───── Page extract ─────

Brown-Forman Increases Cash Dividend By 7.9%
LOUISVILLE, KY, November 19, 2015 – Brown-Forman announced today that its Board of Directors increased its quarterly cash dividend on its Class A and Class B Common Stock by 7.9% to 34 cents per share from the prior quarter’s 31½ cents per share. As a result, the indicated annual cash dividend will rise from $1.26 per share to $1.36 per share. Stockholders of record on December 3, 2015 will receive the cash dividend on December 30, 2015.
Paul Varga, Chief Executive Officer of Brown-Forman said, “Brown-Forman has an excellent track record of returning cash to shareholders through ongoing share repurchase programs and dividends. Today, our board approved a 7.9% increase in our annual dividend, the 32nd consecutive year of increases at the company. This increase is indicative of our strong and growing cash flows, as well as our optimism about our future growth opportunities as we invest behind our American whiskey brands to meet tomorrow’s anticipated demand.”
This marks Brown-Forman’s 70th consecutive year of paying quarterly dividends. Brown-Forman is a member of the prestigious Standard & Poor’s 500 Dividend Aristocrats Index which is comprised of an elite list of only 52 companies that have increased their cash dividend every year for over 25 years.

─────

--- Goal A ---
Convert the rows, from their first line through the line containing "Looking at the screenshot, I should 208,238.", into a JSON list of strings with one string per line, skipping blank lines and leaving out the pictures.
The rows below the press release are unrelated to it.

───── Source data ─────

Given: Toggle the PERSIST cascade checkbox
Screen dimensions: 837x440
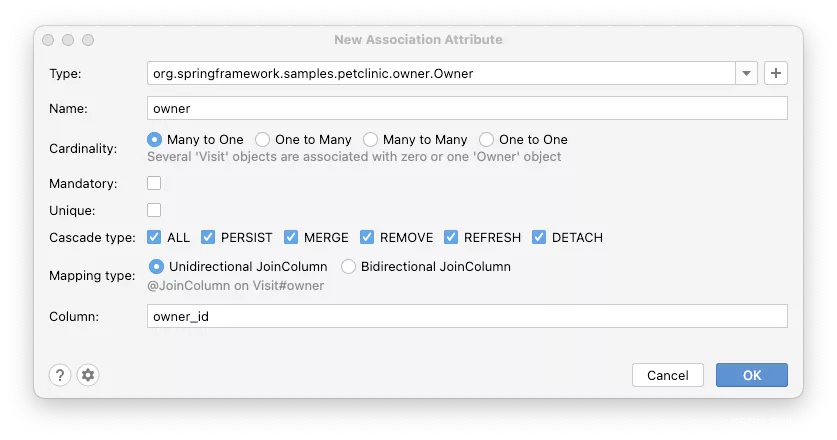Looking at the screenshot, I should 208,238.
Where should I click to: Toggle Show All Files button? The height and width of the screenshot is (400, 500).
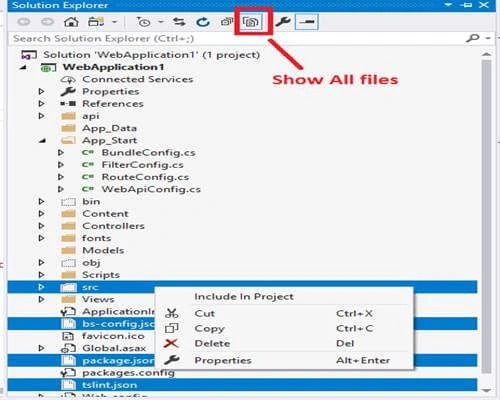[x=251, y=22]
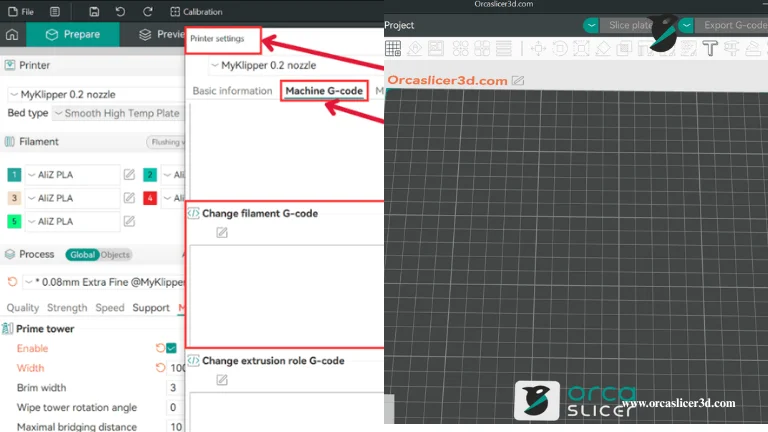Click the Undo arrow icon

[x=120, y=11]
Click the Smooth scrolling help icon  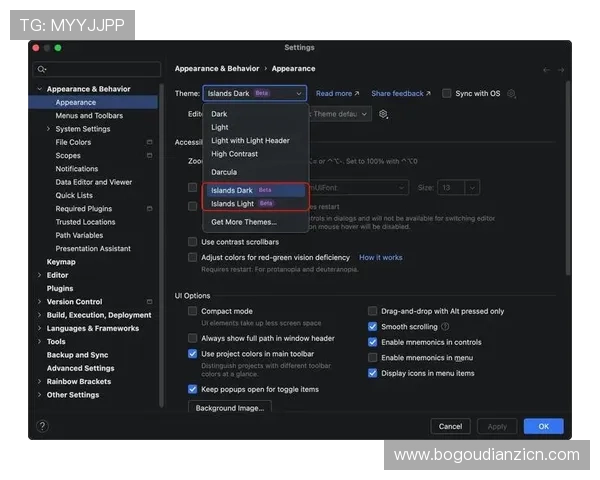pos(445,326)
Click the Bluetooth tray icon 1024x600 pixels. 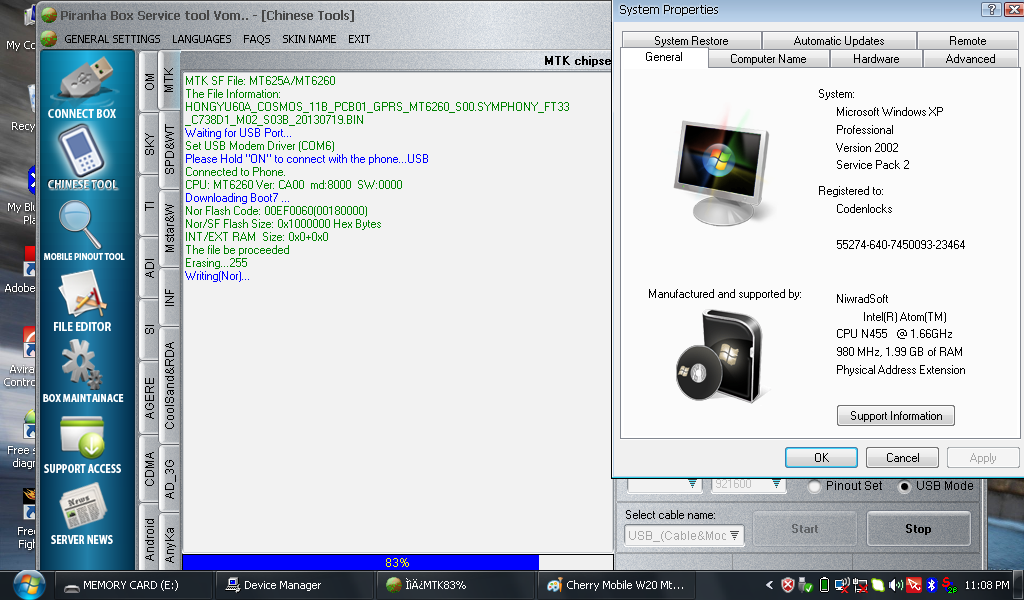930,585
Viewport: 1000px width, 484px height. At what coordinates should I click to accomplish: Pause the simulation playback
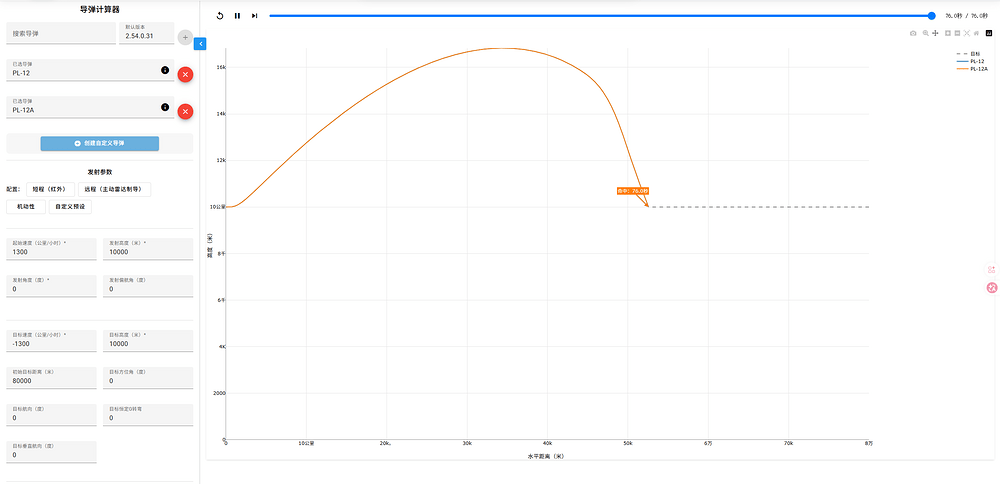(x=237, y=16)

─────

--- Goal B ---
Repeat word for word the part of the press release that opens with the words "This marks Brown-Forman’s" and closes with "over 25 years.".

--- Task result A ---
[
  "Given: Toggle the PERSIST cascade checkbox",
  "Screen dimensions: 837x440",
  "Looking at the screenshot, I should 208,238."
]

--- Task result B ---
This marks Brown-Forman’s 70th consecutive year of paying quarterly dividends. Brown-Forman is a member of the prestigious Standard & Poor’s 500 Dividend Aristocrats Index which is comprised of an elite list of only 52 companies that have increased their cash dividend every year for over 25 years.